Monday, March 23, 2009

Like Astronauts Do

Last friday, March 20, the International Space Station showed off it's full power capability with the successful deployment of the final pair of solar wings, which were delivered and installed in the day's prior by the American Discovery Team. [1]
Watch the space station unfurl solar wings.

The starboard 6 or S6 solar array installed has a wingspan of 240 feet, with 32,800 solar cells. Click here for more information about the S6 solar system. More interesting to me though is that the team also replaced a tank for a failed unit in a system that converts urine to drinkable water. [2]

I didn't realize the ISS had a water recovery system (WRS), and I was curious about the technology behind it. After a little digging I found most of what I was looking for.

It didn't take long for me to realize that the reclaimed water unit is just one small piece to a huge power puzzle aboard the ISS called the Environmental Control and Life Support System (ECLSS). "The ECLSS consists of an air revitalization system, water coolant loop systems, atmosphere revitalization pressure control system, active thermal control system, supply water and waste water system, waste collection system and airlock support system. [3] The point is that all of these systems interact in a closed loop, receiving power from the solar arrays, to support the ISS atronauts' lives.

Grid assembly began in July of 2006 when the oxygen generator was delivered by the space shuttle Discovery. Then, on November 14, 2008, the US space shuttle Endeavour delivered the WRS which was fully operational by November 25.

The WRS (left image) recycles urine and waste water to clean water that can be used to drink, bath, prepare food, or generate oxygen by electrolysis. First, the Urine Processor Assembly (UPA) reclaims water from urine through distillation. This water is then added to the pther waste water and sent through the Water Processor Assembly (WPA). The WPA first uses a series of filters to remove free gases and solids. Then, any micro-organisms and other contaminates are removed by fast, high temperature chemical reactions. The end result is 6.8 tonnes of recycled waste water per year, which means the three person ISS crew can be increased to six, and more scientific equipment can be stored onboard. [4]

Such a renewable system is fantastic and I am sure the technology imployed in space is benifiting our energy technology efforts here on earth. Infact, Water Security Corporation, the patent owner of the WRS technology, has commercialized The Discovery – Model WSC4 for rural water dissenfection, which won a humanitarian award. [5]
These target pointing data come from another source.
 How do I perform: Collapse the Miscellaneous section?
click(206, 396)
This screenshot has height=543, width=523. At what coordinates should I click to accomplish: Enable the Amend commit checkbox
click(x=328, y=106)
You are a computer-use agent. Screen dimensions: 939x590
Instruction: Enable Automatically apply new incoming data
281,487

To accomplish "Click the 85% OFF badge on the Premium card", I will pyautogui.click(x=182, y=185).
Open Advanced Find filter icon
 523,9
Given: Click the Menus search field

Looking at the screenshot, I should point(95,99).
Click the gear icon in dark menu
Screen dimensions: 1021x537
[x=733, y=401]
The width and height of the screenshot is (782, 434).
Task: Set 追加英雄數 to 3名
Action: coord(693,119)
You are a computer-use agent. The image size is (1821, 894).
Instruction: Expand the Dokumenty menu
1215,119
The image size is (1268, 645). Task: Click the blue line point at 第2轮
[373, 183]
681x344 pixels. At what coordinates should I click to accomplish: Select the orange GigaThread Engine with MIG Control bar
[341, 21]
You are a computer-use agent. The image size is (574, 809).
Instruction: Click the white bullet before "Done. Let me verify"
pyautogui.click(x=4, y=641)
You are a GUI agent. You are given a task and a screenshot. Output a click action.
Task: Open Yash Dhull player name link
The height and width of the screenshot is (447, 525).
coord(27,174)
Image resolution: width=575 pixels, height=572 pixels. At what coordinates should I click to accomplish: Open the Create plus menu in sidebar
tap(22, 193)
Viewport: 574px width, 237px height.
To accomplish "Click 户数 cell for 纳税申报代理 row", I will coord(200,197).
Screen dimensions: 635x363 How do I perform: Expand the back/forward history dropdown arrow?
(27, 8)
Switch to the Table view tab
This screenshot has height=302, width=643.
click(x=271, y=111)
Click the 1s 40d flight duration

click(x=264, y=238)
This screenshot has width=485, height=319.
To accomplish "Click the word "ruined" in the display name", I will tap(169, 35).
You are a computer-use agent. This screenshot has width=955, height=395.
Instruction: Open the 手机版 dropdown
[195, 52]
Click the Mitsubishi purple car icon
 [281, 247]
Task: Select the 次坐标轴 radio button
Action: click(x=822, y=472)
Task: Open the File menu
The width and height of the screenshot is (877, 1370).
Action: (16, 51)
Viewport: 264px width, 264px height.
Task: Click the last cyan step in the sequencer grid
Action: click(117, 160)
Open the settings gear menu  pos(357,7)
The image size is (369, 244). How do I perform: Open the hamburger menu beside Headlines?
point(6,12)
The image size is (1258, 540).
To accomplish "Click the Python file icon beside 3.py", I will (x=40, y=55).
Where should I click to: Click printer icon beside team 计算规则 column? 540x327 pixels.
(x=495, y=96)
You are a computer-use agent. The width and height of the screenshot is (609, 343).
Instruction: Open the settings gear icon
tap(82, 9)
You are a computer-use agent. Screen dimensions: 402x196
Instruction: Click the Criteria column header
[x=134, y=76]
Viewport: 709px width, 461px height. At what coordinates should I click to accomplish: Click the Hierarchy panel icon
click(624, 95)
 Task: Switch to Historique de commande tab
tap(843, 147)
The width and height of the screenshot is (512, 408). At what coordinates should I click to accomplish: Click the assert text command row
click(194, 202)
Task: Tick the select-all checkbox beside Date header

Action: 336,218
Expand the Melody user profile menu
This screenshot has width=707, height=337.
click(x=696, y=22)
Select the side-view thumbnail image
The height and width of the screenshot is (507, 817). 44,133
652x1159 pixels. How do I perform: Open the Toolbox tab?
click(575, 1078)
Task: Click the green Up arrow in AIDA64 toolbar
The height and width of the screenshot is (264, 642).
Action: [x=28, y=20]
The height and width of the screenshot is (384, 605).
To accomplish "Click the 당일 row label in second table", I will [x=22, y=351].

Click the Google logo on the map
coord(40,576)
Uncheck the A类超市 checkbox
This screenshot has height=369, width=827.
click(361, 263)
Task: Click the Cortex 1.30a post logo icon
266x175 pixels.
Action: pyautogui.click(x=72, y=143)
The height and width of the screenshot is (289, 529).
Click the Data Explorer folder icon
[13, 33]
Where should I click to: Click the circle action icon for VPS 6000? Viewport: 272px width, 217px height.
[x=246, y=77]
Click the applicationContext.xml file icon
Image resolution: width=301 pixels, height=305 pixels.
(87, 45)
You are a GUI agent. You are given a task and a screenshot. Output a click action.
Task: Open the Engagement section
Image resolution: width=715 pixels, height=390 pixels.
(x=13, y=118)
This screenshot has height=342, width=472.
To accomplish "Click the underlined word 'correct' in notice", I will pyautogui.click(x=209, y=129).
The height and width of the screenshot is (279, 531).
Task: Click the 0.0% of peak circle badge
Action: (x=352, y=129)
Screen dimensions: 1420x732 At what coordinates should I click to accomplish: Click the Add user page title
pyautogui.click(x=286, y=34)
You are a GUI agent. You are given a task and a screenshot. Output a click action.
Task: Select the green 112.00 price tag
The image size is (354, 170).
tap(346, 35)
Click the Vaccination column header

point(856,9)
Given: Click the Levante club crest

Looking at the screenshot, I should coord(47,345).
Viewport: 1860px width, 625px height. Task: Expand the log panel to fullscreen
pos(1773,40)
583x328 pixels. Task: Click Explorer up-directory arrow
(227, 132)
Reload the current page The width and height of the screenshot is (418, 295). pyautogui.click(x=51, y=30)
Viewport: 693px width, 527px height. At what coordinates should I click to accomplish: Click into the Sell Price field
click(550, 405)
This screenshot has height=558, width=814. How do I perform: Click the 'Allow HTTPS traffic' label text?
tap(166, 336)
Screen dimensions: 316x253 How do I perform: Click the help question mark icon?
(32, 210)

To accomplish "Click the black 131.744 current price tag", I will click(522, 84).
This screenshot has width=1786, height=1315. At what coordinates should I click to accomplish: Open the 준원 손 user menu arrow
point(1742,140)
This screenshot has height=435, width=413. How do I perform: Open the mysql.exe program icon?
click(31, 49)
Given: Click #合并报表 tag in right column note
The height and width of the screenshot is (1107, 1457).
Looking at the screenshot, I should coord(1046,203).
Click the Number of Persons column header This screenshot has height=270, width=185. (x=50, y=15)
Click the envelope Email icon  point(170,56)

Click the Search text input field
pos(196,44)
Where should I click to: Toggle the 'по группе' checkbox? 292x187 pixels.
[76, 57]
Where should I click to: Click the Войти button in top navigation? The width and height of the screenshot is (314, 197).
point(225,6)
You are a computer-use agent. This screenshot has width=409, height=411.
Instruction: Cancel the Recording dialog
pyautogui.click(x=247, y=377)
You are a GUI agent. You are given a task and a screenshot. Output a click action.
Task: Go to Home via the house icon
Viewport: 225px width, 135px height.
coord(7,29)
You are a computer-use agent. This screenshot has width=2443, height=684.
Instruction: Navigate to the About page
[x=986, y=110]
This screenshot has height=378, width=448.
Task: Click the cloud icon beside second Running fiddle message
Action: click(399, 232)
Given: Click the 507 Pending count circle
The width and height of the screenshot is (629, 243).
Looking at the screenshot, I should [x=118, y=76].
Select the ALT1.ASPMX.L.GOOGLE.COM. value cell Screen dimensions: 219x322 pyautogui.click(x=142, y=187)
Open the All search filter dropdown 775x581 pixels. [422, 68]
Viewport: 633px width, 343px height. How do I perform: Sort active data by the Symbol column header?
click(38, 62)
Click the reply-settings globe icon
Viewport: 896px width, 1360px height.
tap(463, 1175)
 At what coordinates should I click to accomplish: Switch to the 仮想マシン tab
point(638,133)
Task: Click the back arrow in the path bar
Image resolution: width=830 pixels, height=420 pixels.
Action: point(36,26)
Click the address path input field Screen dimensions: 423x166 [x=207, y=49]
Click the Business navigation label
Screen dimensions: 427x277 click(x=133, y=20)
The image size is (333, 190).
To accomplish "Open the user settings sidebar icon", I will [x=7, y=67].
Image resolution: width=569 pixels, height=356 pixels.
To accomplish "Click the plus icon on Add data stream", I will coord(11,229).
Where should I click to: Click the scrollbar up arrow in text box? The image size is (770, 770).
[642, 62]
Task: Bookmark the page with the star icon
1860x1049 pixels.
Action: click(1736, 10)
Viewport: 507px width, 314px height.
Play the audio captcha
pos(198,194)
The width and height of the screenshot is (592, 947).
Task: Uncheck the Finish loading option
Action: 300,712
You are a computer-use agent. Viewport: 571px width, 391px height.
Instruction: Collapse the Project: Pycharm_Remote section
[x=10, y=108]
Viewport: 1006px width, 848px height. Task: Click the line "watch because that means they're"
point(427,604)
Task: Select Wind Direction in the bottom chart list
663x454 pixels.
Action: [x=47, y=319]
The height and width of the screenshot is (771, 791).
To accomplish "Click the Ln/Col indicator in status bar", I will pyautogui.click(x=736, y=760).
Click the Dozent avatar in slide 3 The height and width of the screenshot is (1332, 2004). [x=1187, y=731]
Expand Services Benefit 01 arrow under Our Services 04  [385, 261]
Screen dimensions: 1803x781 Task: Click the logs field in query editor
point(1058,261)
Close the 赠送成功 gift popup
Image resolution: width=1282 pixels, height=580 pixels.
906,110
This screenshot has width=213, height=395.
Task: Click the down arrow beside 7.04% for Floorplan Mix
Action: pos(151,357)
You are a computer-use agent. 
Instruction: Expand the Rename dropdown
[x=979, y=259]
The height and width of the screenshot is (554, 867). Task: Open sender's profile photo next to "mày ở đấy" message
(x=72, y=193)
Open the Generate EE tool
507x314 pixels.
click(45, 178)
But what I could not find is how much energy input is needed for the entire ECLSS, or even just the WRS. Because unlike the space station, whose energy storage from solar power is on site, we are having difficulties with storing and transpoting solar energy on Earth. So, my question is if large scale production of water recovery systems for homes and businesses of developed countries, where clean water is easily accessed, is practical in terms of the energy input?